MATERIAL FOR THIS TASK:
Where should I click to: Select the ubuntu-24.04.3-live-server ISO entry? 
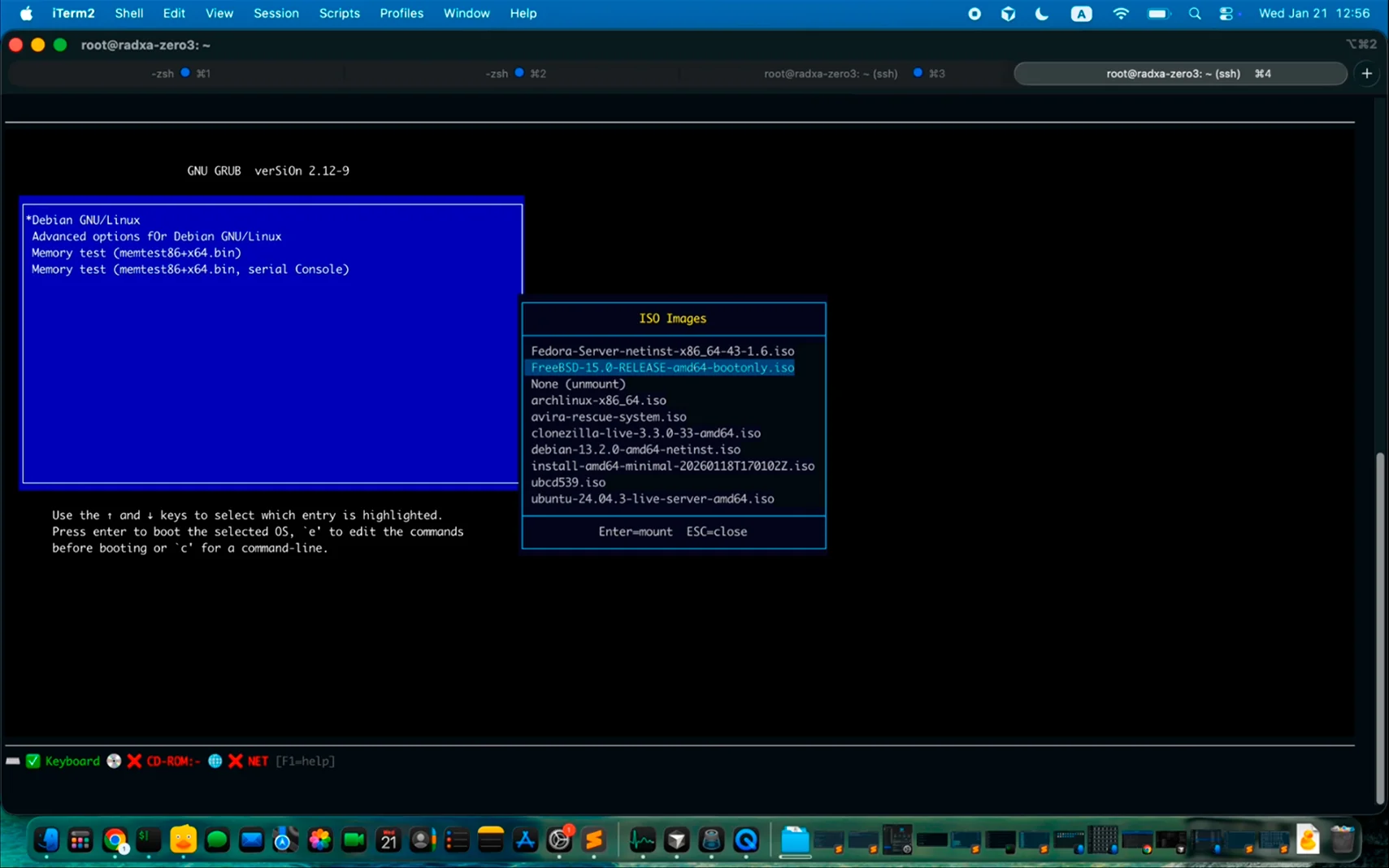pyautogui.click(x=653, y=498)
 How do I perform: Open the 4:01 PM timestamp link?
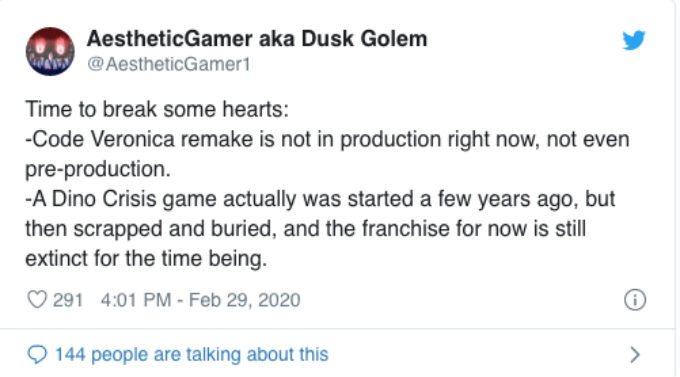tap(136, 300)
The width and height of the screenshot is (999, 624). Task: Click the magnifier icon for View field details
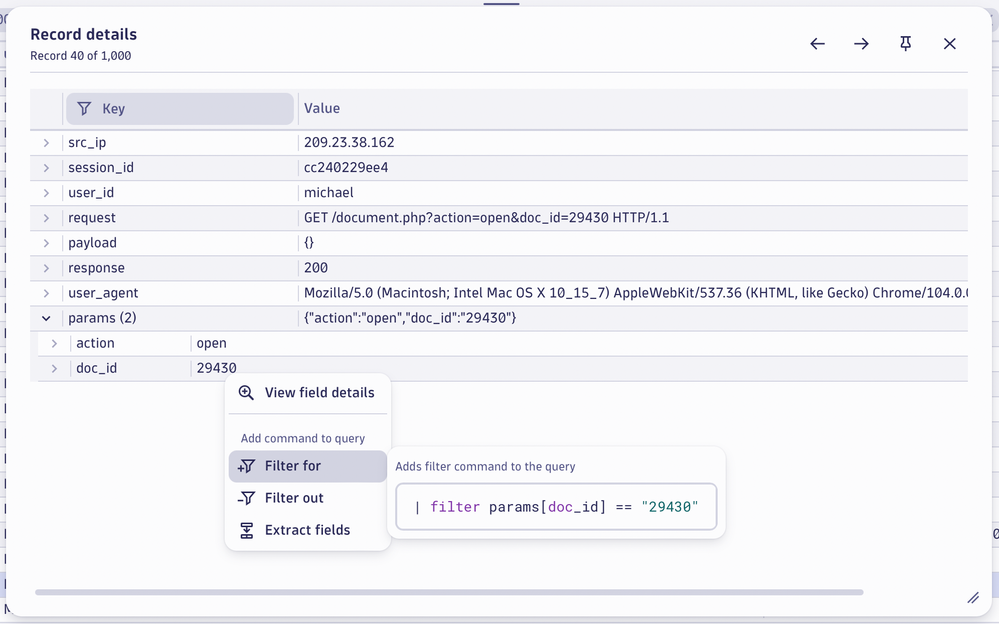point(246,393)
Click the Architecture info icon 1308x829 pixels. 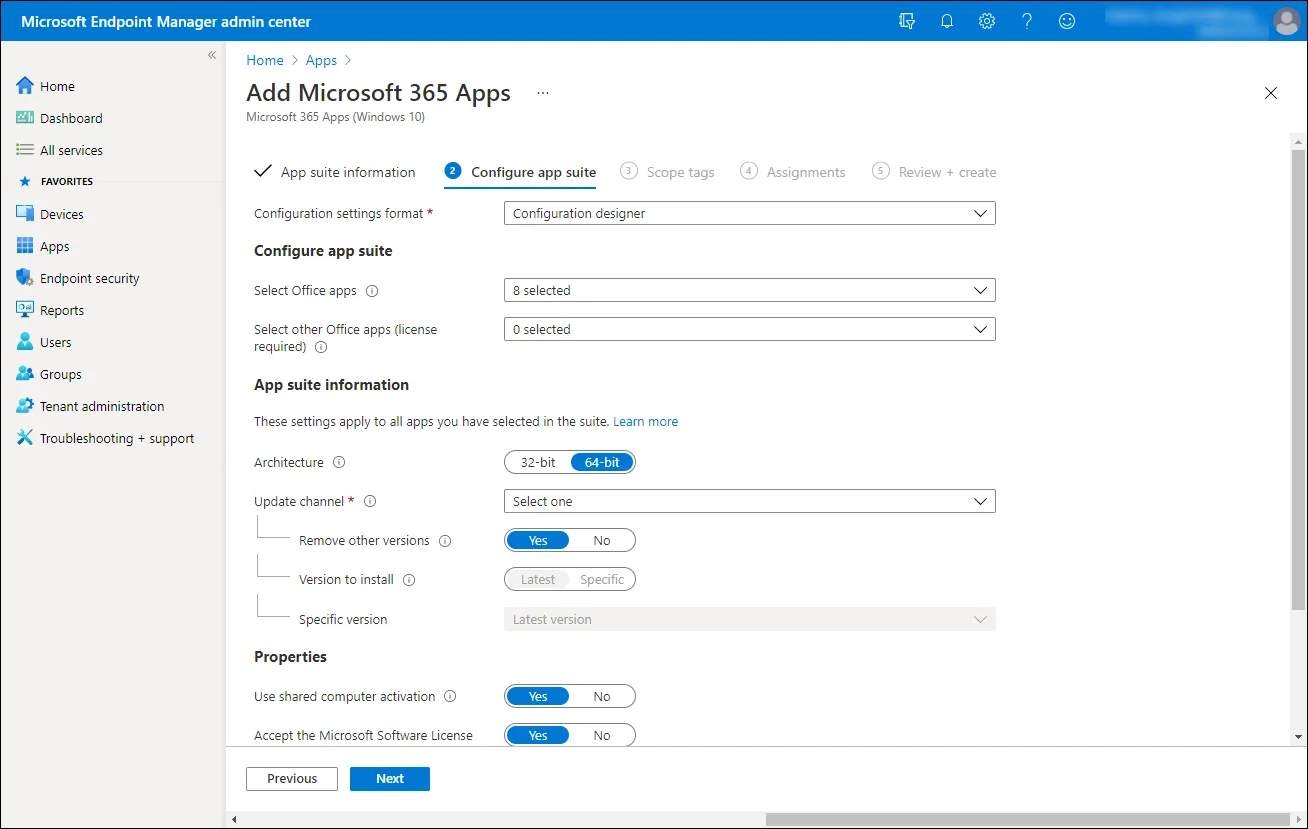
==
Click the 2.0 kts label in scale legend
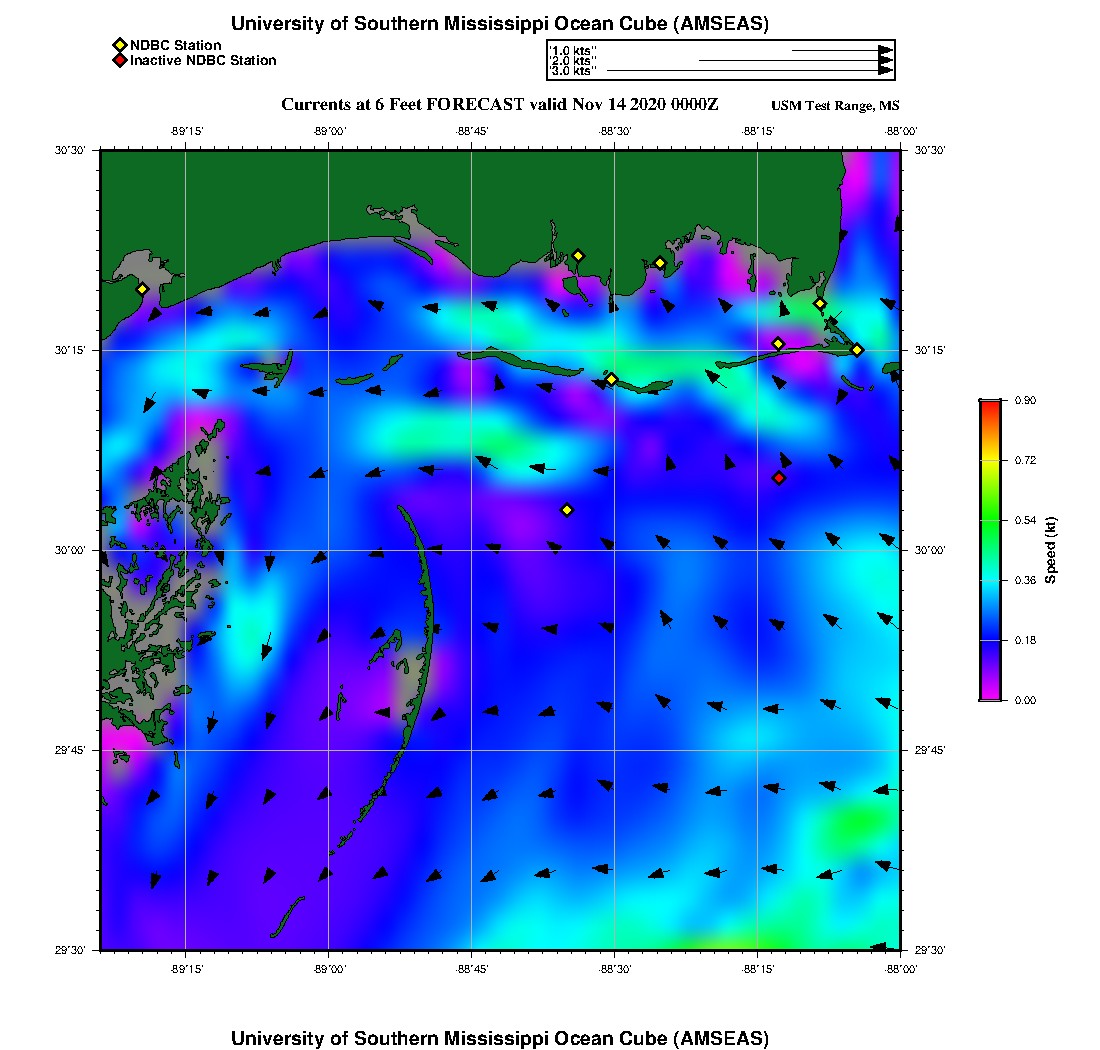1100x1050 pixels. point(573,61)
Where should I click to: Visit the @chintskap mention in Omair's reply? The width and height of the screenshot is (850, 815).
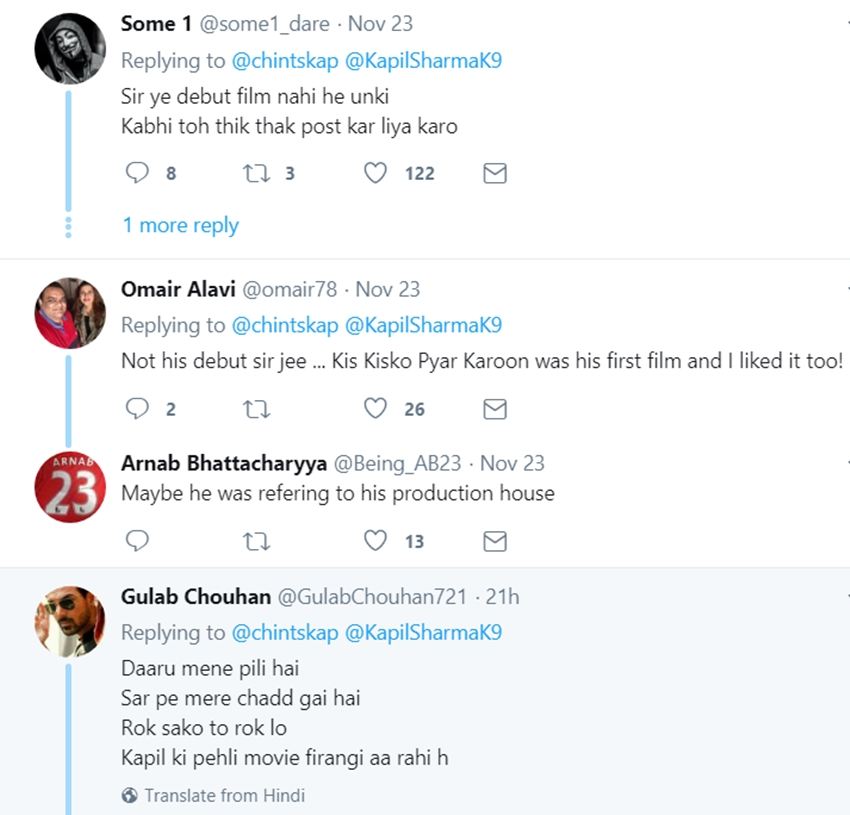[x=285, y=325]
--
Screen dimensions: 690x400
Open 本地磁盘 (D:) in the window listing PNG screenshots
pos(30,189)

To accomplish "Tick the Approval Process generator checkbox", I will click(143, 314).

YOUR INSTRUCTIONS: Please render the part of the entries that opens with the line containing "The width and height of the screenshot is (999, 624)." and closes with the line containing "Click the Architecture" as a Markdown table with the columns Row and Entry line, including both of those lines. Skip blank lines and leave the pictures out.

WRITTEN SOLUTION:
| Row | Entry line |
|---|---|
| 1 | The width and height of the screenshot is (999, 624). Task: Click the magnifier icon for View field details |
| 2 | point(246,393) |
| 3 | Click the Architecture info icon 1308x829 pixels.  |